Sans l’ombre d’espoir, comme toujours, et surtout afin de me satisfaire moi-même en appliquant une fois encore ma plume sur le papier, j’écris ces quelques brèves lignes à une personne que je serais trop heureux de pouvoir satisfaire pareillement en les lui envoyant. Le plus misérable et abandonné des êtres, je foule aux pieds, en pliant sous le fardeau d’un désespoir infini, un rivage que j’ai foulé jadis tout animé de gaité et de joie. Chaque vaisseau qui approche de la côte, je le regarde d’un œil de haine et de terreur, craignant qu’il n’arrive avec la commission de s’emparer de moi. La falaise est ici d’une hauteur telle qu’il est effrayant de plonger ses yeux au-dessous de soi. Hier soir, au clair de lune, je suis passé plusieurs fois à moins d’un pied du rebord, avec la certitude d’être écrasé en miettes s’il m’arrivait de tomber. Mais encore que, peut-être, d’être écrasé on miettes eût été ce qui pouvait m’arriver de meilleur, je me suis détourné du précipice, et m’attends à être écrasé par d’autres moyens. A deux milles de la côte se trouve un haut rocher solitaire, que la falaise a laissé debout en s’écroulant alentour. Je l’ai déjà visité deux fois, et y ai reconnu un emblème de ma propre personne. Séparé violemment de tout mon entourage naturel, je me dresse debout, isolé, et attends la tempête qui va me renverser.

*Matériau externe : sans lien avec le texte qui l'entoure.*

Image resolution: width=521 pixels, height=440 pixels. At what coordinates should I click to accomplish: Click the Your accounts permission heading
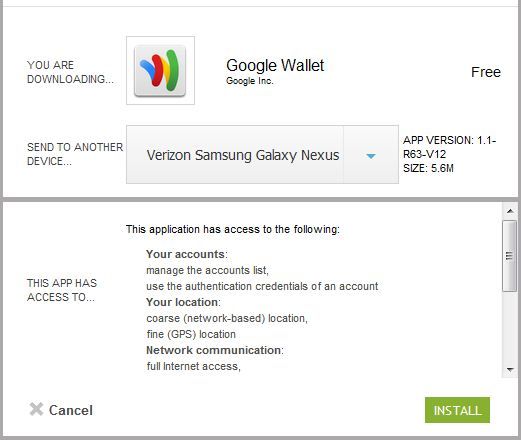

Je n’ai aucune perspective de vous revoir jamais, bien que mon domestique Samuel m’assure que je reverrai ma maison de Weston, et que vous viendrez m’y rejoindre. Mes terreurs, lorsque je suis parti de cette maison, ne m’ont point permis de lui dire : « Adieu à jamais ! » Je le lui dis maintenant : souhaitant, mais souhaitant en vain, de vous revoir une fois encore, et souhaitant aussi qu’il me fût permis a présent de m’appeler votre bien affectueux ami, avec autant de confiance et de chaleur que je le pouvais autrefois. Mais tout sentiment qui me permettrait de m’appeler ainsi a depuis longtemps, comme vous le savez trop bien, abandonné le cœur de — W. C.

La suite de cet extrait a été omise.